As to Hamet el Zegri, on being asked what moved him to such hardened obstinacy, he replied, "When I undertook my command, I pledged myself to fight in defence of my faith, my city, and my sovereign until slain or made prisoner; and, depend upon it, had I had men to stand by me, I should have died fighting, instead of thus tamely surrendering myself without a weapon in my hand."

"Such," says the pious Fray Antonio Agapida, "was the diabolical hatred and stiff-necked opposition of this infidel to our holy cause. But he was justly served by our most Catholic and high-minded sovereign for his pertinacious defence of the city, for Ferdinand ordered that he should be loaded with chains and thrown into a dungeon." He was subsequently retained in rigorous confinement at Carmona.*

*Pulgar, part 3, cap. 93; Pietro Martyr, lib. 1, cap. 69; Alcantara, Hist. Granada, vol. 4, c. 18.



CHAPTER LXVI.

HOW THE CASTILIAN SOVEREIGNS TOOK POSSESION OF THE CITY OF MALAGA, AND HOW KING FERDINAND SIGNALIZED HIMSELF BY HIS SKILL IN BARGAINING WITH THE INHABITANTS FOR THEIR RANSOM.

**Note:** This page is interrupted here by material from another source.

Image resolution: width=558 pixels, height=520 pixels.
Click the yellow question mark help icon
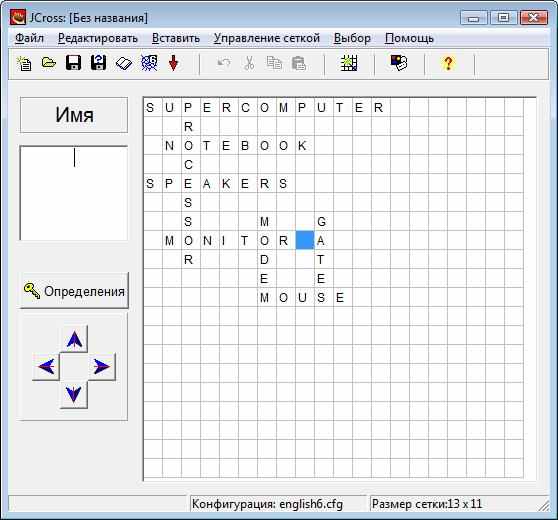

One of the first cares of the conquerors on entering Malaga was to search for Christian captives. Nearly sixteen hundred men and women were found, and among them were persons of distinction. Some of them had been ten, fifteen, and twenty years in captivity. Many had been servants to the Moors or laborers on public works, and some had passed their time in chains and dungeons. Preparations were made to celebrate their deliverance as a Christian triumph. A tent was erected not far from the city, and furnished with an altar and all the solemn decorations of a chapel. Here the king and queen waited to receive the Christian captives. They were assembled in the city and marshalled forth in piteous procession. Many of them had still the chains and shackles on their legs; they were wasted with famine, their hair and beards overgrown and matted, and their faces pale and haggard from long confinement. When they found themselves restored to liberty and surrounded by their countrymen, some stared wildly about as if in a dream, others gave way to frantic transports, but most of them wept for joy. All present were moved to tears by so touching a spectacle. When the procession arrived at what is called the Gate of Granada, it was met by a great concourse from the camp with crosses and pennons, who turned and followed the captives, singing hymns of praise and thanksgiving. When they came in presence of the king and queen, they threw themselves on their knees, and would have kissed their feet as their saviors and deliverers, but the sovereigns prevented such humiliation and graciously extended to them their hands. They then prostrated themselves before the altar, and all present joined them in giving thanks to God for their liberation from this cruel bondage. By orders of the king and queen their chains were then taken off, and they were clad in decent raiment and food was set before them. After they had ate and drunk, and were refreshed and invigorated, they were provided with money and all things necessary for their journey, and sent joyfully to their homes.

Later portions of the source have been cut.